Oleg Verhovsky, CTO at CodeFresh
We have a 2-month backlog where we put epics and use cases according to priority, categorised by team or some other area. We try to estimate them and add some clarification of the use cases, complexity and effort estimate.
Then we create a logical version. We split for sprints, which is required only to make some kind of boundaries. Basically, once a feature is ready, even if it was split into several sprints or is in the middle of sprint, we push ahead.
Once the feature is ready and passes a short workflow involving review and feedback, we push to production.
Advice: The definition of done is very important; this is the minimum requirement to call a feature ready.
Nick Zhu, CTO at Yroo
- Collect ideas from the stakeholders of the company
- Determine the value of each feature suggestion (also considering investment, potential gains and its probability)
- Prioritise them
- Put the most important ones into the backlog
- Schedule them into sprints
Joao Graca, CTO at Unbabel
We collect information from different teams in the company: sales, marketing, customer service and community. Then we check priorities for the product coming from the team and from the product performance last quarter. We check the effort of each feature and the potential outcome, and we go from there.
Marc Fletcher, CTO at Echobox
Step1: Break things out into implementable user stories as much as possible.
Step2: Collate all user stories based on feature sets into epics.
Step3: Assign the following values to each epic:
- New MRR – The estimated additional monthly revenue completing an epic would bring (in GBP).
- Risk MRR – The estimated monthly revenue we might lose if we don’t build an epic (in GBP).
- Strategic Value – How well a particular epic is aligned with our strategic vision as a company (1-20).
- Total Story Points – The implementable story points are aggregated at the epic level into a total. This encapsulates the effective cost to build something.
Different areas of the company are each individually responsible for assigning these metrics to tickets they feel are important. At monthly planning sessions we then review all the available epics, typically sorting by New MRR first (as those are normally our biggest wins), and pick epics based on a comparison of the other metrics.
Alec Zopf, CTO at Wellthapp
We don’t have a formal process. In some ways, it’s me looking at all the things coming out and sorting them according to biggest business impact for us. I want to get small and important tasks done first. But after that, the way we rank it is more an art than science.
Everything runs through a filter: do we know enough about this yet to start? If the answer is NO, it’s pushed to backlog/feature request for further requirement discovery.
Everything kinda gets ordered based on intuitive priority. Things usually naturally fall into line.
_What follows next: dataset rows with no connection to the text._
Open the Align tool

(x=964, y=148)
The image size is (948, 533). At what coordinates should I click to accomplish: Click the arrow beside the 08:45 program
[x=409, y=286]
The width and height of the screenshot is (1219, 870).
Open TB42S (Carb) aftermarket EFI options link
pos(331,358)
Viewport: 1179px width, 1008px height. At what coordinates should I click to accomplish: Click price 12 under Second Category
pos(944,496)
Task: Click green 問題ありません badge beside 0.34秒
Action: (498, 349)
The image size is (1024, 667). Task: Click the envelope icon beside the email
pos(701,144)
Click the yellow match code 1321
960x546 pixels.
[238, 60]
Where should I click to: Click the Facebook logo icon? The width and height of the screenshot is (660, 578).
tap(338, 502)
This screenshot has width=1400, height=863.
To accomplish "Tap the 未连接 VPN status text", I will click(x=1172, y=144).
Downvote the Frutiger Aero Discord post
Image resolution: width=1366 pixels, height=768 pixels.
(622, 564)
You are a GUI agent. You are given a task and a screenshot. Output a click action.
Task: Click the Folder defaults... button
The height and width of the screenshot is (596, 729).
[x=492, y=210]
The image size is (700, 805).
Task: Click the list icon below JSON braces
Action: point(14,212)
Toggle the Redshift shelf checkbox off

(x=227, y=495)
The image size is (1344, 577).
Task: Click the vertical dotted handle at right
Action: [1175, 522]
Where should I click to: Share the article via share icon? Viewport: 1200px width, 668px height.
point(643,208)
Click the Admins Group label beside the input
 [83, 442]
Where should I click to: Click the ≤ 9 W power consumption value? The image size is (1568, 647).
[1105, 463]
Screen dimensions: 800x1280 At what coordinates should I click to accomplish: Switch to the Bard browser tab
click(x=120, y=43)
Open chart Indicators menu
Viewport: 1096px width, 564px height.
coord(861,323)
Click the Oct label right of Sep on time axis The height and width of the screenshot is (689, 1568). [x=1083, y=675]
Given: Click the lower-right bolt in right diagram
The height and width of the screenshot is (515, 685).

Aaron Welch, SVP Product at Packet
- We have a weekly management meeting where we discuss the community’s feedback and other suggestions
- We use an internal Trello board to track the roadmap (similar to public roadmap)
- Head of engineering help us know what can we achieve (timeframe, capacity) and what additional work we need to put in the pipeline to deliver a given feature.
Christian Hansen, CTO at Cobalt
- Gather feedback from clients after every engagement and also collect internal and external recommendations
- Does it fit in our 6-month strategy? If it does, we build it. This is decided by the management team.
- Create stories and epics for ideas, features. For this we use Clubhouse.
Conclusion
In this post, we tried to feature as many different software prioritisation approaches as possible. Our intention wasn’t to find one best way to do it but rather to show different approaches that inspire you.